Assignment: Each entry below needs to be copied exactly, with nothing dropped.
── Provided information ──
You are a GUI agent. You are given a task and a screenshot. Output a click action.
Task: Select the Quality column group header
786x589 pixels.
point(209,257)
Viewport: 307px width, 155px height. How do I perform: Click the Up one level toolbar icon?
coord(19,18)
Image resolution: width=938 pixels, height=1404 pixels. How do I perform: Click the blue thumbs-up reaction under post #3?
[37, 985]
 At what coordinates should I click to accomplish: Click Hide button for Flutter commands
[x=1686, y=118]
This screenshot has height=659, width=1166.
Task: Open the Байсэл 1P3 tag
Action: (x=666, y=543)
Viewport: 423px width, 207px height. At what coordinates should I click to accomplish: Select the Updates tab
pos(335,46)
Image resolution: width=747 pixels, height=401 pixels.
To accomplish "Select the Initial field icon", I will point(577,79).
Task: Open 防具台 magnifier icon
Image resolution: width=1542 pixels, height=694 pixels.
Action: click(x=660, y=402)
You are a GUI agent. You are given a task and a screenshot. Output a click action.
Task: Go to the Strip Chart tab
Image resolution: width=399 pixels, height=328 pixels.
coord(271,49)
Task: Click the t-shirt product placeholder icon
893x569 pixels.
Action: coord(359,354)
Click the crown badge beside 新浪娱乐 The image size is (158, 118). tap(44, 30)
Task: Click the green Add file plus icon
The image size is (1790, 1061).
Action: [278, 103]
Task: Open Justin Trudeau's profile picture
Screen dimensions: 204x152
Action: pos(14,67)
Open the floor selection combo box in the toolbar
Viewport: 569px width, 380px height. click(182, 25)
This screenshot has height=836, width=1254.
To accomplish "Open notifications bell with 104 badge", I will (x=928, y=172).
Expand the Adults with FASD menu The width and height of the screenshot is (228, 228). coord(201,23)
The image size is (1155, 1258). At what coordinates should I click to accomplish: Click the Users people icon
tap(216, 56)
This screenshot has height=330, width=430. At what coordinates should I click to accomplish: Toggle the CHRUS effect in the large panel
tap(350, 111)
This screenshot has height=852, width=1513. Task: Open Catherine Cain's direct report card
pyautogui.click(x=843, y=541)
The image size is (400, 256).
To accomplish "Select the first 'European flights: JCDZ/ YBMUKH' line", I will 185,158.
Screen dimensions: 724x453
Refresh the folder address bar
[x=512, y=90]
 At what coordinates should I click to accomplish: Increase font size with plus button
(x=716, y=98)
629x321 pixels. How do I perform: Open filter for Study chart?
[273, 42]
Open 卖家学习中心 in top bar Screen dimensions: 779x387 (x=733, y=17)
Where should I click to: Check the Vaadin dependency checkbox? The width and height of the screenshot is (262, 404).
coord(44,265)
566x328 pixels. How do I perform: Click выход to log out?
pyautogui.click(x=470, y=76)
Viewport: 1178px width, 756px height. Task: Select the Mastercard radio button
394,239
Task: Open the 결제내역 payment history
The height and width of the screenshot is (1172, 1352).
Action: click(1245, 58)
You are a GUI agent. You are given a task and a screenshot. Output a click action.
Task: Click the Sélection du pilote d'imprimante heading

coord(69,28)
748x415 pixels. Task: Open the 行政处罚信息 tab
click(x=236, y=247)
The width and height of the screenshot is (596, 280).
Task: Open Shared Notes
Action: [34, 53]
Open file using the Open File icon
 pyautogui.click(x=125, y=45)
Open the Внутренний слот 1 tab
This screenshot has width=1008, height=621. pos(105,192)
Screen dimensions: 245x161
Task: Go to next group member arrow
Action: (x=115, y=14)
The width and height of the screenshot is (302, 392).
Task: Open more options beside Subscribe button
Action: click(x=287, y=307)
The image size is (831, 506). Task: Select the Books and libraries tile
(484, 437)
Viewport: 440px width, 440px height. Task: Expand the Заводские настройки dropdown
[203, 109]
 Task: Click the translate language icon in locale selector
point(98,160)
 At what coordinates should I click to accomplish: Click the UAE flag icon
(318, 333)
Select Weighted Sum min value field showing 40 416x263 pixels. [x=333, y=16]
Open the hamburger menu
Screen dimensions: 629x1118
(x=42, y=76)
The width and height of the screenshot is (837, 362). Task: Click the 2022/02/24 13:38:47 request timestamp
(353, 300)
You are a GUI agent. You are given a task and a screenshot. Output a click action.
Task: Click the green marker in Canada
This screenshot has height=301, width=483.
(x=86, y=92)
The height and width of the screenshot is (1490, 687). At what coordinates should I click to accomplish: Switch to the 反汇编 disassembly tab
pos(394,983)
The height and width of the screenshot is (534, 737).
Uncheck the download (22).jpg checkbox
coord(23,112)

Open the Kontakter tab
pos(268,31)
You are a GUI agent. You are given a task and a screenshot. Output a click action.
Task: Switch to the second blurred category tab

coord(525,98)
───
The completed task:
You are a GUI agent. You are given a task and a screenshot. Output a click action.
Task: Select the Quality column group header
786x589 pixels.
point(209,257)
Viewport: 307px width, 155px height. How do I perform: Click the Up one level toolbar icon?
coord(19,18)
Image resolution: width=938 pixels, height=1404 pixels. How do I perform: Click the blue thumbs-up reaction under post #3?
[37, 985]
 At what coordinates should I click to accomplish: Click Hide button for Flutter commands
[x=1686, y=118]
This screenshot has height=659, width=1166.
Task: Open the Байсэл 1P3 tag
Action: (x=666, y=543)
Viewport: 423px width, 207px height. At what coordinates should I click to accomplish: Select the Updates tab
pos(335,46)
Image resolution: width=747 pixels, height=401 pixels.
To accomplish "Select the Initial field icon", I will point(577,79).
Task: Open 防具台 magnifier icon
Image resolution: width=1542 pixels, height=694 pixels.
Action: click(x=660, y=402)
You are a GUI agent. You are given a task and a screenshot. Output a click action.
Task: Go to the Strip Chart tab
Image resolution: width=399 pixels, height=328 pixels.
coord(271,49)
Task: Click the t-shirt product placeholder icon
893x569 pixels.
Action: coord(359,354)
Click the crown badge beside 新浪娱乐 The image size is (158, 118). tap(44, 30)
Task: Click the green Add file plus icon
The image size is (1790, 1061).
Action: [278, 103]
Task: Open Justin Trudeau's profile picture
Screen dimensions: 204x152
Action: pos(14,67)
Open the floor selection combo box in the toolbar
Viewport: 569px width, 380px height. click(182, 25)
This screenshot has height=836, width=1254.
To accomplish "Open notifications bell with 104 badge", I will (x=928, y=172).
Expand the Adults with FASD menu The width and height of the screenshot is (228, 228). coord(201,23)
The image size is (1155, 1258). At what coordinates should I click to accomplish: Click the Users people icon
tap(216, 56)
This screenshot has height=330, width=430. At what coordinates should I click to accomplish: Toggle the CHRUS effect in the large panel
tap(350, 111)
This screenshot has height=852, width=1513. Task: Open Catherine Cain's direct report card
pyautogui.click(x=843, y=541)
The image size is (400, 256).
To accomplish "Select the first 'European flights: JCDZ/ YBMUKH' line", I will 185,158.
Screen dimensions: 724x453
Refresh the folder address bar
[x=512, y=90]
 At what coordinates should I click to accomplish: Increase font size with plus button
(x=716, y=98)
629x321 pixels. How do I perform: Open filter for Study chart?
[273, 42]
Open 卖家学习中心 in top bar Screen dimensions: 779x387 (x=733, y=17)
Where should I click to: Check the Vaadin dependency checkbox? The width and height of the screenshot is (262, 404).
coord(44,265)
566x328 pixels. How do I perform: Click выход to log out?
pyautogui.click(x=470, y=76)
Viewport: 1178px width, 756px height. Task: Select the Mastercard radio button
394,239
Task: Open the 결제내역 payment history
The height and width of the screenshot is (1172, 1352).
Action: click(1245, 58)
You are a GUI agent. You are given a task and a screenshot. Output a click action.
Task: Click the Sélection du pilote d'imprimante heading

coord(69,28)
748x415 pixels. Task: Open the 行政处罚信息 tab
click(x=236, y=247)
The width and height of the screenshot is (596, 280).
Task: Open Shared Notes
Action: [34, 53]
Open file using the Open File icon
 pyautogui.click(x=125, y=45)
Open the Внутренний слот 1 tab
This screenshot has width=1008, height=621. pos(105,192)
Screen dimensions: 245x161
Task: Go to next group member arrow
Action: (x=115, y=14)
The width and height of the screenshot is (302, 392).
Task: Open more options beside Subscribe button
Action: click(x=287, y=307)
The image size is (831, 506). Task: Select the Books and libraries tile
(484, 437)
Viewport: 440px width, 440px height. Task: Expand the Заводские настройки dropdown
[203, 109]
 Task: Click the translate language icon in locale selector
point(98,160)
 At what coordinates should I click to accomplish: Click the UAE flag icon
(318, 333)
Select Weighted Sum min value field showing 40 416x263 pixels. [x=333, y=16]
Open the hamburger menu
Screen dimensions: 629x1118
(x=42, y=76)
The width and height of the screenshot is (837, 362). Task: Click the 2022/02/24 13:38:47 request timestamp
(353, 300)
You are a GUI agent. You are given a task and a screenshot. Output a click action.
Task: Click the green marker in Canada
This screenshot has height=301, width=483.
(x=86, y=92)
The height and width of the screenshot is (1490, 687). At what coordinates should I click to accomplish: Switch to the 反汇编 disassembly tab
pos(394,983)
The height and width of the screenshot is (534, 737).
Uncheck the download (22).jpg checkbox
coord(23,112)

Open the Kontakter tab
pos(268,31)
You are a GUI agent. You are given a task and a screenshot. Output a click action.
Task: Switch to the second blurred category tab

coord(525,98)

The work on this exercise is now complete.